Another important aspect of my Strategy is a little thing called a Reward. My Brain is rather fixated on the Latte Reward, and I try to be a good Brain Mother and indulge this need. The Reward is why even a long Saturday run feels better than a short week day run. Saturdays are a Reward in and of themselves and I can take as much time as I want and act like running is a big deal, the main event of the day. During the work week, I have to just go to work afterwards or make dinner, and act the opposite, like running is no big deal. That causes my brain to threaten a temper tantrum. My Brain wants a latte and to be told it has just accomplished a big deal.
(So, yes, Strategy is a cool sounding word for treating your own internal organs like a three year old.)
When I set out the morning of the eight, I told the two Bs that they could take it easy, but they had to finish. I told them they could run slowly and even stop to rest if they wanted so long as they ultimately covered the distance. That is Strategy too.
Despite that, my Brain was not on board for the eight.
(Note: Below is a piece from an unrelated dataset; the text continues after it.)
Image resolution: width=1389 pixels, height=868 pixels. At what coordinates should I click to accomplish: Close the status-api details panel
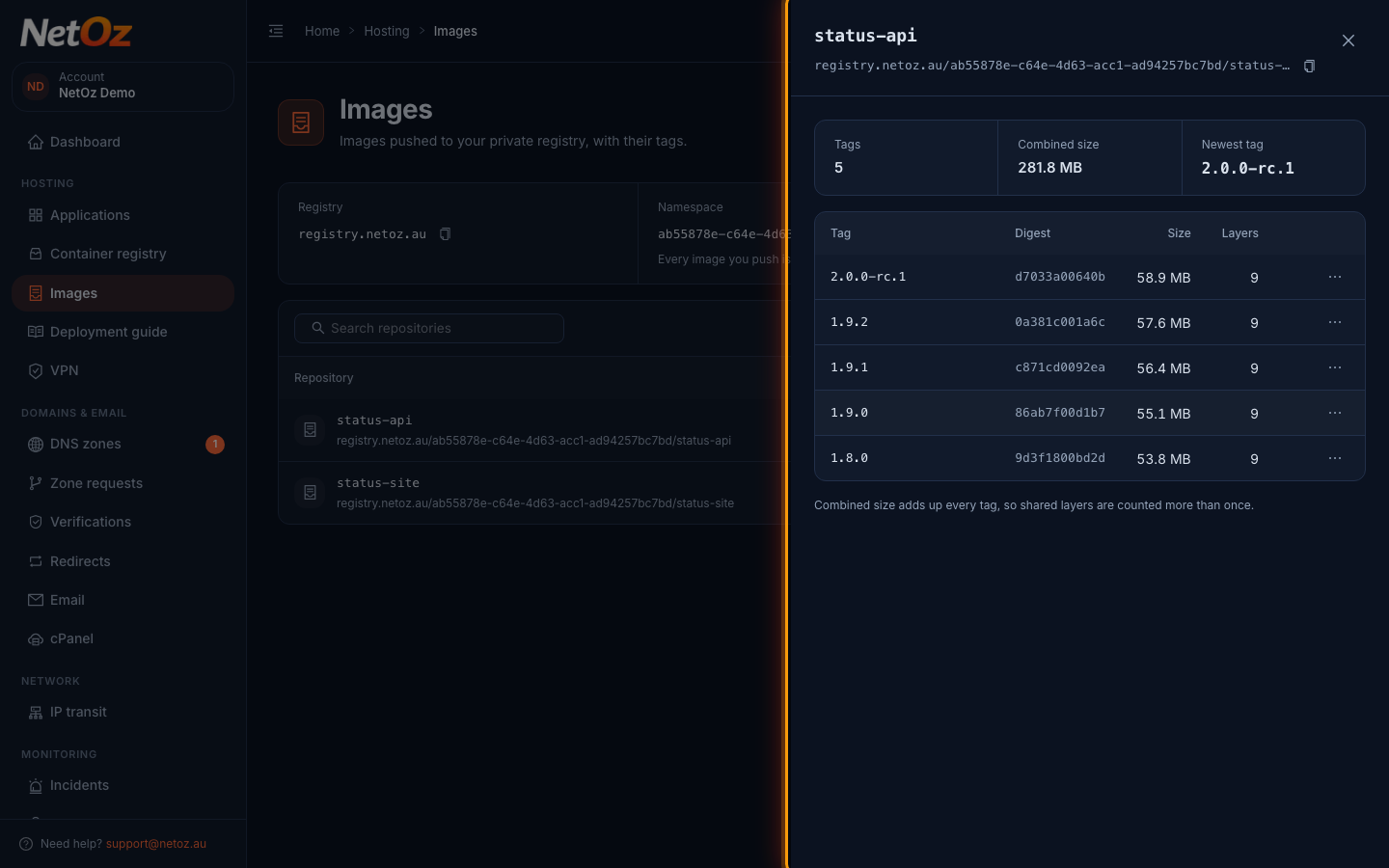(x=1348, y=41)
My Brain often balks but this was more serious. It actually escalated to the passive resistance technique of going limp. All I could do was move around the house overthinking and second guessing my Strategy. Should I go to a different trail? Should I actually really postpone? But I also started packing. I filled a water bottle. I put my emergency repair kit and a Lara Bar in a bag. And I got dressed. And I got in the car.
Yes, I effectively kidnapped my Brain.
During the whole car ride to the trail, my Brain kept insisting it wasn’t going to run eight miles. There was even some crying. But when I parked and got out, reality set in and bargaining began. I had already demonstrated an amenability to bargaining. ”There is a bathroom along the route, we can stop if we need to…”.
Then I was moving despite the fact that the discussion and bargaining continued and then the miles passed. When it gets hard, I tell myself, “Put your feet Down. Fast. Down, Down, Down. Fast, Fast, Fast. Put them on the Earth where they rest (in order to do that you have to pull them forward). And then I was back to the car. And not only had I run eight miles without a medical emergency, I made good time (for me) including having what is probably my fastest post-cancer mile.
So I said to my Brain: Now, see what we just did there?
Brain: I guess it wasn’t that bad.
Me: Not bad? You did great!
Brain: Yes! YES!! I’m actually a phenomenal athlete!
Me: Well. Whoa. That’s a bit of an overshoot (but honestly, I like the part when you’re saying things like this so go ahead, carry on for a little while…).